CAPTAIN FANTASTIC di Matt Ross

Quella di Captain Fantastic è una famiglia atipica, vive tra le foreste del Pacifico senza alcun contatto con la civiltà occidentale, conducendo un’esistenza selvaggia in piena simbiosi con la natura. Sei fratelli, dai 5 ai 20 anni, guidati da un capitano: il loro papà.

Ed è proprio un Captain Fantastic Ben, un personaggio folle e un padre anticonvenzionale, che rifiuta l’educazione scolastica, ma cresce i propri figli al culto di Chomsky e alla lotta al sistema, insegnando loro come rubare nei supermercati.

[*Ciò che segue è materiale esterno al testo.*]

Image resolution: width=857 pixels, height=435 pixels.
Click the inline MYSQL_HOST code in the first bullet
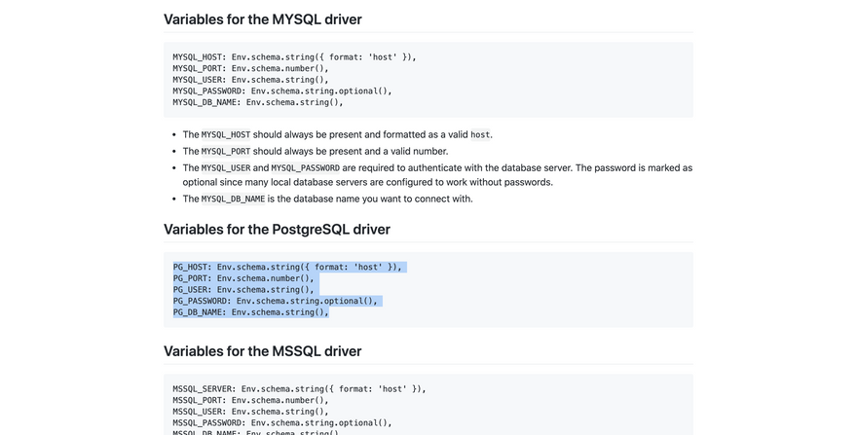tap(226, 135)
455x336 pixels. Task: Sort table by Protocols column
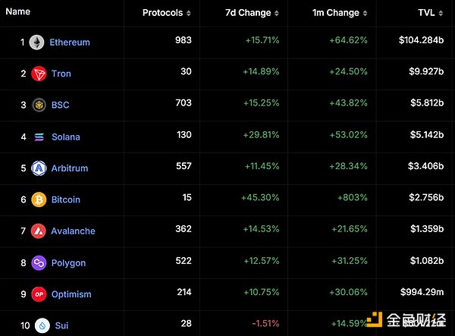167,13
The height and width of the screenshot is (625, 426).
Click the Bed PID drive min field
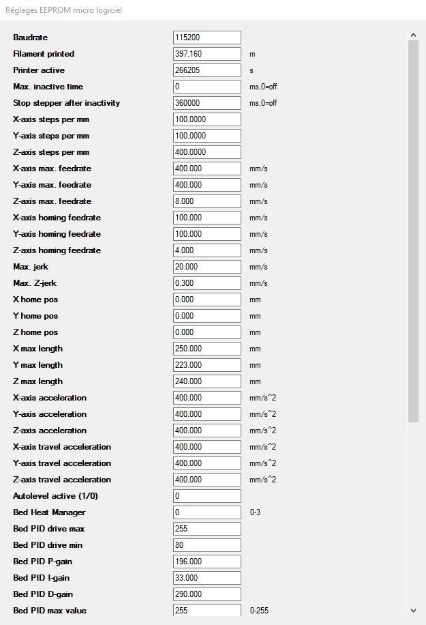(x=207, y=544)
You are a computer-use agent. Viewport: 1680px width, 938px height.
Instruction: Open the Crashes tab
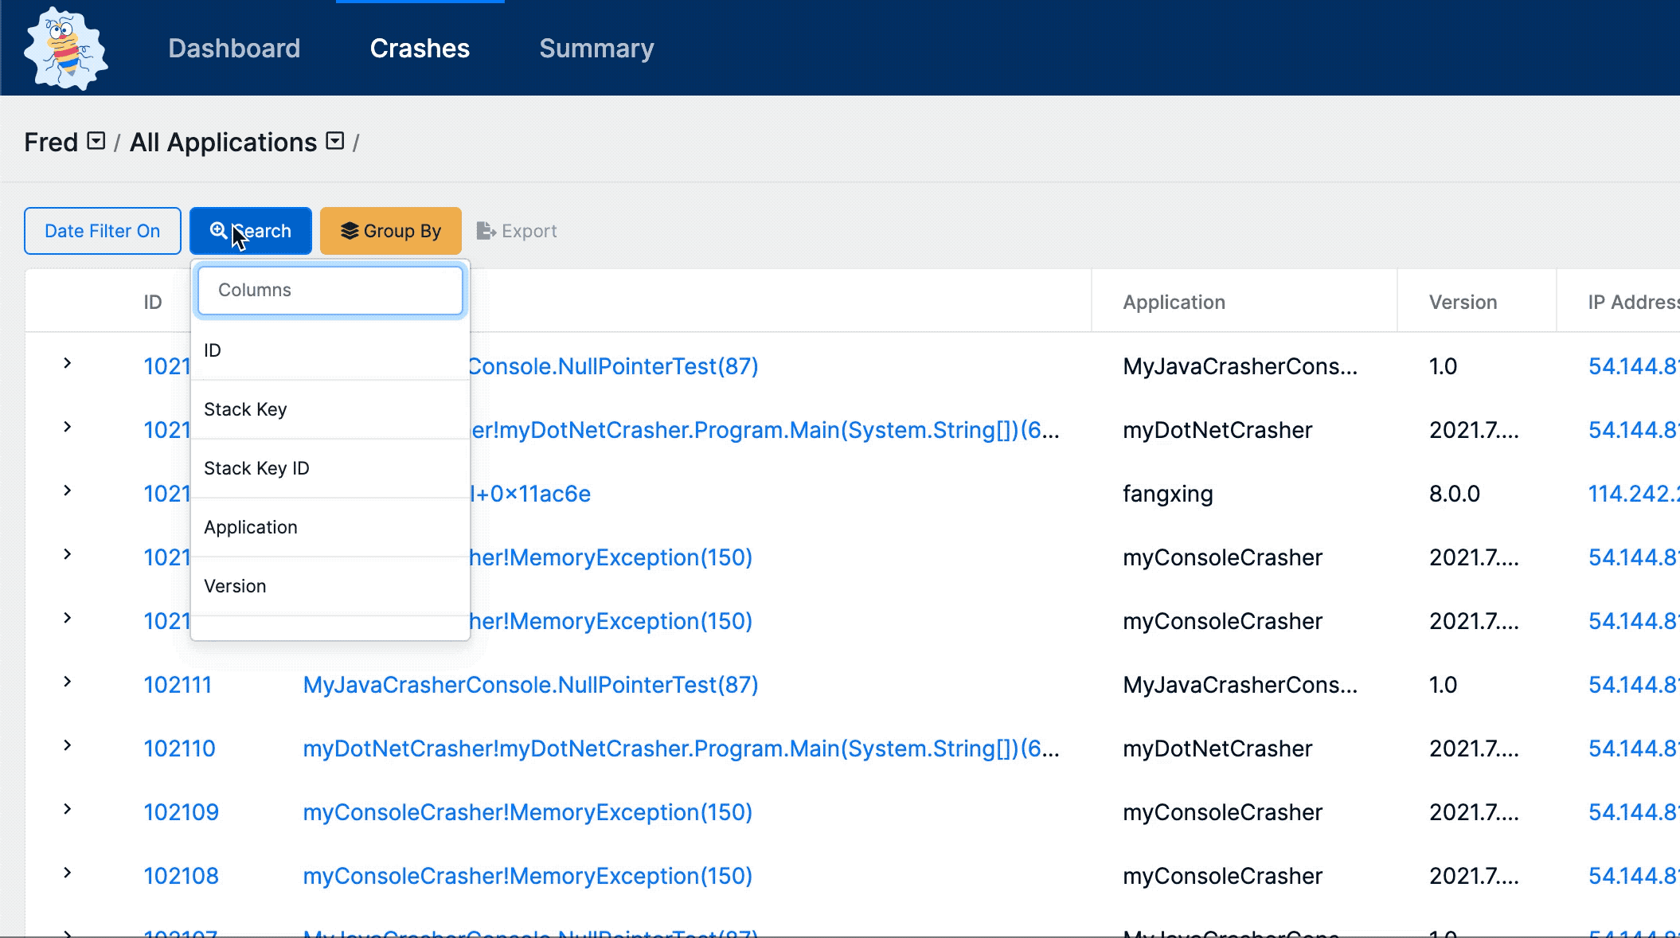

Quando la moglie decide di togliersi la vita, però, tutte le certezze sulle quali aveva fondato la propria esistenza e quella della sua famiglia iniziano a vacillare.

In viaggio su un pulmino, diretti al funerale della madre, i sei ragazzi si imbattono nel mondo reale: abituati a scalare le montagne a mani nude e a cacciare per procurarsi il cibo, tutto quello che conoscono è ciò che è contenuto all’interno dei libri che leggono tutte le sere davanti al fuoco. Non sanno cosa sia la Coca Cola o come si debba affrontare la prima cotta per una ragazza. Ma soprattutto, non sanno perché la loro mamma abbia scelto di andarsene.

Quando i nonni decideranno di chiedere la custodia dei nipoti, per riportarli alla civiltà e iscriverli a scuola, Ben si troverà a dover scegliere tra gli ideali in cui ha sempre creduto e il bene dei propri figli. Una scelta difficile, che solo alla fine lo porterà a comprendere i suoi errori.

LA CRESCITA DI CAPTAIN FANTASTIC

Il protagonista compie un percorso di crescita e cambiamento, rimanendo però fedele alla propria natura. La sua voglia di libertà lo ha portato a perdere il contatto con la realtà, fino a compromettere il rapporto con le persone che ama. Così, proprio quella libertà che credeva di essersi conquistato, si rivelerà essere, in fin dei conti, un limite.

Candidato agli Oscar, ai Golden Globe e premiato come miglior film straniero con il David di Donatello, Captain Fantastic di Matt Ross commuove e fa riflettere, lasciando spazio anche a qualche sorriso.